» **Work to complete**: Scan the entries that follow and work out how many lines contain "will". Give the number and nothing else.

----

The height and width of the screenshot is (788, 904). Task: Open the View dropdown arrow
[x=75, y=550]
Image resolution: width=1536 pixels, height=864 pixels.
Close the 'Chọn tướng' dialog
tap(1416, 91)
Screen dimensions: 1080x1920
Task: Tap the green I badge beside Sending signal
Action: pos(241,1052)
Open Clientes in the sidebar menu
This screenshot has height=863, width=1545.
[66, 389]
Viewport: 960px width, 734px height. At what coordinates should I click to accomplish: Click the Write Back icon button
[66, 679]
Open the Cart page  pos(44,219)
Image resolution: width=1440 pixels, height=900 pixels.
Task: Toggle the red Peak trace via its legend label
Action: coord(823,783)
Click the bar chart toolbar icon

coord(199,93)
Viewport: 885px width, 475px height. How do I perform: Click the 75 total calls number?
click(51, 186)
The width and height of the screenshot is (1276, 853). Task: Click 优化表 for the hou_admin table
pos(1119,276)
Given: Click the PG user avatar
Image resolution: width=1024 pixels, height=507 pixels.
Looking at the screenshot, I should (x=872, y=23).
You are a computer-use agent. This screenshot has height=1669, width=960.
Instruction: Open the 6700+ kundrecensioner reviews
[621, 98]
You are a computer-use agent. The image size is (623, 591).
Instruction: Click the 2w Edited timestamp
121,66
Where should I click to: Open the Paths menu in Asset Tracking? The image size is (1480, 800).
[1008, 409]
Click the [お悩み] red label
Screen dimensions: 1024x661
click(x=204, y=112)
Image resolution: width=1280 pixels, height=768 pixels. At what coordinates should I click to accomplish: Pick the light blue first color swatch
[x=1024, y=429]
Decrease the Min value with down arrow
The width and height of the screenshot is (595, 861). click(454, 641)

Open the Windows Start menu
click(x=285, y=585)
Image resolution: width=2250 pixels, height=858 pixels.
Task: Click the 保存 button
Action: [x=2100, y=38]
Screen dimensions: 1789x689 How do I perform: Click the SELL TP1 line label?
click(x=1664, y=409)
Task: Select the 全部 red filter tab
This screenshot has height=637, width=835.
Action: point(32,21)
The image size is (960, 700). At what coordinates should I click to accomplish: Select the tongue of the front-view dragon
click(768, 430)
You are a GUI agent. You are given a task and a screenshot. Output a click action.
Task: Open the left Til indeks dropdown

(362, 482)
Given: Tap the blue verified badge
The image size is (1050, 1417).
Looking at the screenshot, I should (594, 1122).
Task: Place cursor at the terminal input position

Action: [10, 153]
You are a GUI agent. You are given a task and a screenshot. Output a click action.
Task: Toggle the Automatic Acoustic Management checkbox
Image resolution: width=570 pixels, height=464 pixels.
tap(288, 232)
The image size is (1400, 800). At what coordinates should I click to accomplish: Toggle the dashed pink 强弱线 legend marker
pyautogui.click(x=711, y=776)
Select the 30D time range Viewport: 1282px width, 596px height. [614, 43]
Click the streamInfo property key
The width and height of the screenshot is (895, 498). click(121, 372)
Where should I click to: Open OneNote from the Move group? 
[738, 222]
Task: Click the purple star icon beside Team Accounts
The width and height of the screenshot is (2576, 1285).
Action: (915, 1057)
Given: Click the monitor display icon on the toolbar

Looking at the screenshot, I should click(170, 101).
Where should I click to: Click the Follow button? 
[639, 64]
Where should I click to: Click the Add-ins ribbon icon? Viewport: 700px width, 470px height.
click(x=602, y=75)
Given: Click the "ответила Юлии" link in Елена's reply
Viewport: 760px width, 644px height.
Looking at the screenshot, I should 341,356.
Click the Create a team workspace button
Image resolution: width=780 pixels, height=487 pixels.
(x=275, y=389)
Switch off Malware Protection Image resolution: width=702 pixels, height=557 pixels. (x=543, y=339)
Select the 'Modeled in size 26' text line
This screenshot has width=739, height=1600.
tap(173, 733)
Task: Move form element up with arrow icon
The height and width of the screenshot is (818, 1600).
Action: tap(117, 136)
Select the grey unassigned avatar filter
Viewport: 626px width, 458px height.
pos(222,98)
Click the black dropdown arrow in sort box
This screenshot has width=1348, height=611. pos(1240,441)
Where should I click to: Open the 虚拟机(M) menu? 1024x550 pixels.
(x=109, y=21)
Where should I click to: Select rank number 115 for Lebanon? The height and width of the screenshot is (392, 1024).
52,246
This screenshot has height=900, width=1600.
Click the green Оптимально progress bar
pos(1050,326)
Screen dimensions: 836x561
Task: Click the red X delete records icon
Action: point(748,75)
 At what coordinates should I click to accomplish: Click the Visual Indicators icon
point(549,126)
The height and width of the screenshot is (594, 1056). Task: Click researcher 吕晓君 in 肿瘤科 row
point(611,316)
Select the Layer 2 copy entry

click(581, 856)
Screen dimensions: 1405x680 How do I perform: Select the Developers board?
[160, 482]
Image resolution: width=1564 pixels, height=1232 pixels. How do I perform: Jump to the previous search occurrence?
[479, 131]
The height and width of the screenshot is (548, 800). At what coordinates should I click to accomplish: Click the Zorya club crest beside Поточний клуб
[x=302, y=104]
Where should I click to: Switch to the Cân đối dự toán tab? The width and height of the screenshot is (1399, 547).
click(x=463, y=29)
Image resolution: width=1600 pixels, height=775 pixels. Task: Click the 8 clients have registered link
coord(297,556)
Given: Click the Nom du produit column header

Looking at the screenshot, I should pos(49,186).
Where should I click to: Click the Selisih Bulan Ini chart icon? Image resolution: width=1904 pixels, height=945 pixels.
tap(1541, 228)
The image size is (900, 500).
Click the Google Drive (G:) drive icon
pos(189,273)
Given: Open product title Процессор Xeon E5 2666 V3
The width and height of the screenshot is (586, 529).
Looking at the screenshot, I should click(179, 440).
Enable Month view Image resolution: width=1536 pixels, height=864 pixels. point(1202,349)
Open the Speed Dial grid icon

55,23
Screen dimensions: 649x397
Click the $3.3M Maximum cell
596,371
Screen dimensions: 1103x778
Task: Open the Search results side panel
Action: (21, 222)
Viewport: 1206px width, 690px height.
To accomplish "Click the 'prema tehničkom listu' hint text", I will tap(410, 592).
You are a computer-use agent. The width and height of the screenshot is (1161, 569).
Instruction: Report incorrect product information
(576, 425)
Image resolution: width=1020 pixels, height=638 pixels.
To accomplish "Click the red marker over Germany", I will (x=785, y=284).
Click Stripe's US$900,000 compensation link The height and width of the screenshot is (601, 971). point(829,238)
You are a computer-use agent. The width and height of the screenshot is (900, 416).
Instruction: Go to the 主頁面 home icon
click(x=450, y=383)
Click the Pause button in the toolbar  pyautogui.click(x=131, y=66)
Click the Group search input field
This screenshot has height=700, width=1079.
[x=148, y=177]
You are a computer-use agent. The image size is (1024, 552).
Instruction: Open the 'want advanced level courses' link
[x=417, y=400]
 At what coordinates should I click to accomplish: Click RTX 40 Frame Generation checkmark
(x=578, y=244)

----

» **Exercise result**: 2